---------- DATASET RECORDS

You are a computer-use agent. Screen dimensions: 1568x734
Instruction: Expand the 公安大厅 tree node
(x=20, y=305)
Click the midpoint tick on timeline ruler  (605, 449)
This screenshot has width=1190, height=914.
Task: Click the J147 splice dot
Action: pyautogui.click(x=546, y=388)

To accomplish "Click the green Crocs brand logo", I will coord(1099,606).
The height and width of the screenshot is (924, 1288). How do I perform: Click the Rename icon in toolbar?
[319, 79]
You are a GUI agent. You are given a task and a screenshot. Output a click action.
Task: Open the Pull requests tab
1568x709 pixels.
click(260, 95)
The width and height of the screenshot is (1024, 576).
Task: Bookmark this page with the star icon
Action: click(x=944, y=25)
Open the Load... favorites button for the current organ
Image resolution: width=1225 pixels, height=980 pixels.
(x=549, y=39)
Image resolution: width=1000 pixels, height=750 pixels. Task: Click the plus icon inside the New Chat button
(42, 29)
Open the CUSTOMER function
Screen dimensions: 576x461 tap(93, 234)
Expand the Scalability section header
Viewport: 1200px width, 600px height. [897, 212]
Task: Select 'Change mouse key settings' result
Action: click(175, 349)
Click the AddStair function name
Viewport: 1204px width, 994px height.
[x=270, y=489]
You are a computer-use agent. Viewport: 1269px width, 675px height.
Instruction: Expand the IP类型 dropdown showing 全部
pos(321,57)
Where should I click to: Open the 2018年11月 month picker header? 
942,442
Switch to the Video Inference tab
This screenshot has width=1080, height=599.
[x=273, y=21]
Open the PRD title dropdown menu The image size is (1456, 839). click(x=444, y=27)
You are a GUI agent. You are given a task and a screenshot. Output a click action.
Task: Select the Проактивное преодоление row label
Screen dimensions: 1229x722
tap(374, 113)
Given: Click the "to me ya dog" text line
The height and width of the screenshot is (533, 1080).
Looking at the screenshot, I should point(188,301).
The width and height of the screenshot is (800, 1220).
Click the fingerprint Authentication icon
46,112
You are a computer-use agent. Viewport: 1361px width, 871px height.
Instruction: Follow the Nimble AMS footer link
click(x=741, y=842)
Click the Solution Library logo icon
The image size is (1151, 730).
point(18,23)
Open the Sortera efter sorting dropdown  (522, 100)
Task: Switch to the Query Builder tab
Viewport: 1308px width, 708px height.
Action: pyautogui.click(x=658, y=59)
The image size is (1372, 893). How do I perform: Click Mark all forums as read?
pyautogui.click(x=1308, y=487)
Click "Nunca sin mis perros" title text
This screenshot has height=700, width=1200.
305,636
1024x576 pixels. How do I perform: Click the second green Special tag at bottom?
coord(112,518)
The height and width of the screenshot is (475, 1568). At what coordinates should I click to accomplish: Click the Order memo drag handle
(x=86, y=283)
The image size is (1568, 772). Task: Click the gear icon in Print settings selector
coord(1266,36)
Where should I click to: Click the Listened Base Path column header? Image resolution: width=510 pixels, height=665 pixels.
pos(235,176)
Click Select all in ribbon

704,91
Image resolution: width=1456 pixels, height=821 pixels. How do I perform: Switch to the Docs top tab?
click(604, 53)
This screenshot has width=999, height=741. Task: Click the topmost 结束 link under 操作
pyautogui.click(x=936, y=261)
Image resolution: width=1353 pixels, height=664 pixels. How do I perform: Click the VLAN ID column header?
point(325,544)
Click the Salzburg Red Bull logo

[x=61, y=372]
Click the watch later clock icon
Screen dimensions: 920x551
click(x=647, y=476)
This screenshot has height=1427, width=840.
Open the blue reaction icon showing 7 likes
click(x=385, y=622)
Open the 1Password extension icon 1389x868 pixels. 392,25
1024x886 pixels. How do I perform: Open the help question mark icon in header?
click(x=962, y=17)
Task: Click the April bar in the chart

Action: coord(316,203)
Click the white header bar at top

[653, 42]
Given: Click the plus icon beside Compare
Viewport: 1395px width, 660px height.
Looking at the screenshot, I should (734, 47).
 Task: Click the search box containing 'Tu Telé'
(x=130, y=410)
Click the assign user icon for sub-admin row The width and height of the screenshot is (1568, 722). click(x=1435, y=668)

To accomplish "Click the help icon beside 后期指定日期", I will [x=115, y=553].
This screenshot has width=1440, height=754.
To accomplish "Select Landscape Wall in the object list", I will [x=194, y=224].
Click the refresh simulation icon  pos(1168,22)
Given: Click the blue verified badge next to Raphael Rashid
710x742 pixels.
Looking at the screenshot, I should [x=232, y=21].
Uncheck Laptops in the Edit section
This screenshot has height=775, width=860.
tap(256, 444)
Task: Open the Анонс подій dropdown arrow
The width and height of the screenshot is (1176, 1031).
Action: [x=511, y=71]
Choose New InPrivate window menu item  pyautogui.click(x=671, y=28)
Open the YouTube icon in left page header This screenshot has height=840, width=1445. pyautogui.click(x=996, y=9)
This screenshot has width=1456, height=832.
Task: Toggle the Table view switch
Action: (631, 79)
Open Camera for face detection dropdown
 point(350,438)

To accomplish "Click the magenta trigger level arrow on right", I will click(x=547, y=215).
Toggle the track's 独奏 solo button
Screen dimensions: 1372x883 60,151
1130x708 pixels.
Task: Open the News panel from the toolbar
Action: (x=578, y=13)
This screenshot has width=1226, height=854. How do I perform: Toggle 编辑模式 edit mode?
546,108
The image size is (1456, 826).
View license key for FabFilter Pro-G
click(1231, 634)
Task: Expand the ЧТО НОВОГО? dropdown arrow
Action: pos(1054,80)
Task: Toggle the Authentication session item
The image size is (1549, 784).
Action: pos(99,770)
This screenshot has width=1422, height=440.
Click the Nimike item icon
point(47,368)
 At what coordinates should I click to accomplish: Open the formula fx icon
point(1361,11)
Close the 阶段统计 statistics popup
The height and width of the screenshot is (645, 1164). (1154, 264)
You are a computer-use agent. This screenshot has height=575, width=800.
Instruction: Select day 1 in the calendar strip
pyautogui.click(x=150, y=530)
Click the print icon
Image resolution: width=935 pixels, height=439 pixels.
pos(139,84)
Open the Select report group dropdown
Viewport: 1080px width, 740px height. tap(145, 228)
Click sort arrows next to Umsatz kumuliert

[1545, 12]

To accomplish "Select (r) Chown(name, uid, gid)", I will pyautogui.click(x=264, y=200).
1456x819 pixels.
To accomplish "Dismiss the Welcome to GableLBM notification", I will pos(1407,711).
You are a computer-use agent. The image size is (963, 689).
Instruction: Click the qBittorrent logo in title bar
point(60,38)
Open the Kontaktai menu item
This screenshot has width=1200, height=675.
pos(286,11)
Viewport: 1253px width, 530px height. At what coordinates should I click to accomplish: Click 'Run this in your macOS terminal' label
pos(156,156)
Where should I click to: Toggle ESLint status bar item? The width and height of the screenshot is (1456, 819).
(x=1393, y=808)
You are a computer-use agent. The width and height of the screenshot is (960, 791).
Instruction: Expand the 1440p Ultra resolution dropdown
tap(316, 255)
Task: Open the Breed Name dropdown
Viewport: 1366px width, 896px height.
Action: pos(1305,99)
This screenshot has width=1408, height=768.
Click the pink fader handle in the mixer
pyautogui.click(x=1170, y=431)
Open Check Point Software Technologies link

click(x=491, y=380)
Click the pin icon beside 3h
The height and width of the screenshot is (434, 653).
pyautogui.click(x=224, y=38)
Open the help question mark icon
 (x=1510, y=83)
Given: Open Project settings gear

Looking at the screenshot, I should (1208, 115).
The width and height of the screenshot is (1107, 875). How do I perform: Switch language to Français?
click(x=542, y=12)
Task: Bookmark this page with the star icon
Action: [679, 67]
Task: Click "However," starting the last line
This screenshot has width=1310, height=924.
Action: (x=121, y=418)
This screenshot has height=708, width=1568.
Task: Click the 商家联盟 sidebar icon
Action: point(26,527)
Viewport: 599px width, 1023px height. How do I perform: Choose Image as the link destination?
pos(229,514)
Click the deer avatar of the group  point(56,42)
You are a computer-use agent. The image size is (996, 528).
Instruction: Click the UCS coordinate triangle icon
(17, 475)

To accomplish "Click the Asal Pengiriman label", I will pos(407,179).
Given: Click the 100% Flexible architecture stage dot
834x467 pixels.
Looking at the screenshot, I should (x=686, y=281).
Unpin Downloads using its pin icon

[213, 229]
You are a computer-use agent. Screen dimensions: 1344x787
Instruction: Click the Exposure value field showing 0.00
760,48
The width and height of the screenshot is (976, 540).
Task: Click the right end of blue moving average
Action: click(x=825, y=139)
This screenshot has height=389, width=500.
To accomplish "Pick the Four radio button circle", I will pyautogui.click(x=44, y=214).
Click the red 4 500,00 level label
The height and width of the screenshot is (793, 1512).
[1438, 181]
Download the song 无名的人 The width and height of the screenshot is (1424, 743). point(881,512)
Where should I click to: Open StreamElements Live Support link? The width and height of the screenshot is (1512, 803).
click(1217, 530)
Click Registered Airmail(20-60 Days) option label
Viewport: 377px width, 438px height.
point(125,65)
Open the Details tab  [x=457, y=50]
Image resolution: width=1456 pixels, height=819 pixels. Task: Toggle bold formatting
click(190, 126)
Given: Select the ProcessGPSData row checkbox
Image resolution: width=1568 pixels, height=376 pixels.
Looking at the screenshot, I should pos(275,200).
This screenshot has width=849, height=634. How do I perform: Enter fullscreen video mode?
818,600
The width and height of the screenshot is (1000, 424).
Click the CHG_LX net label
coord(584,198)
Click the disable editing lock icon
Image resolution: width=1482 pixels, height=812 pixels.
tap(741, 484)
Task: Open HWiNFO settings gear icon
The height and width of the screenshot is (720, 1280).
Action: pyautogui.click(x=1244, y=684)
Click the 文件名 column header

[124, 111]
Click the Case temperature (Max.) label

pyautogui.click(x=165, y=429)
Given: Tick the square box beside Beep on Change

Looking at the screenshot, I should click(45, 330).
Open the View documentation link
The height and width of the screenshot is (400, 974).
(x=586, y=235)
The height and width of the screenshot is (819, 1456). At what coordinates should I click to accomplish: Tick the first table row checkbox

--------------------

=== TASK DESCRIPTION ===
Substitute "Display" for "Viewport" in the entries from the line with "Where should I click to: Open the" up to and including the line with "(x=86, y=283)", changing nothing else, and give back only those lines.

=== SOLUTION ===
Where should I click to: Open the 2018年11月 month picker header? 
942,442
Switch to the Video Inference tab
This screenshot has width=1080, height=599.
[x=273, y=21]
Open the PRD title dropdown menu The image size is (1456, 839). click(x=444, y=27)
You are a GUI agent. You are given a task and a screenshot. Output a click action.
Task: Select the Проактивное преодоление row label
Screen dimensions: 1229x722
tap(374, 113)
Given: Click the "to me ya dog" text line
The height and width of the screenshot is (533, 1080).
Looking at the screenshot, I should point(188,301).
The width and height of the screenshot is (800, 1220).
Click the fingerprint Authentication icon
46,112
You are a computer-use agent. Display: 1361px width, 871px height.
Instruction: Follow the Nimble AMS footer link
click(x=741, y=842)
Click the Solution Library logo icon
The image size is (1151, 730).
point(18,23)
Open the Sortera efter sorting dropdown  (522, 100)
Task: Switch to the Query Builder tab
Display: 1308px width, 708px height.
Action: pyautogui.click(x=658, y=59)
The image size is (1372, 893). How do I perform: Click Mark all forums as read?
pyautogui.click(x=1308, y=487)
Click "Nunca sin mis perros" title text
This screenshot has height=700, width=1200.
305,636
1024x576 pixels. How do I perform: Click the second green Special tag at bottom?
coord(112,518)
The height and width of the screenshot is (475, 1568). At what coordinates should I click to accomplish: Click the Order memo drag handle
(x=86, y=283)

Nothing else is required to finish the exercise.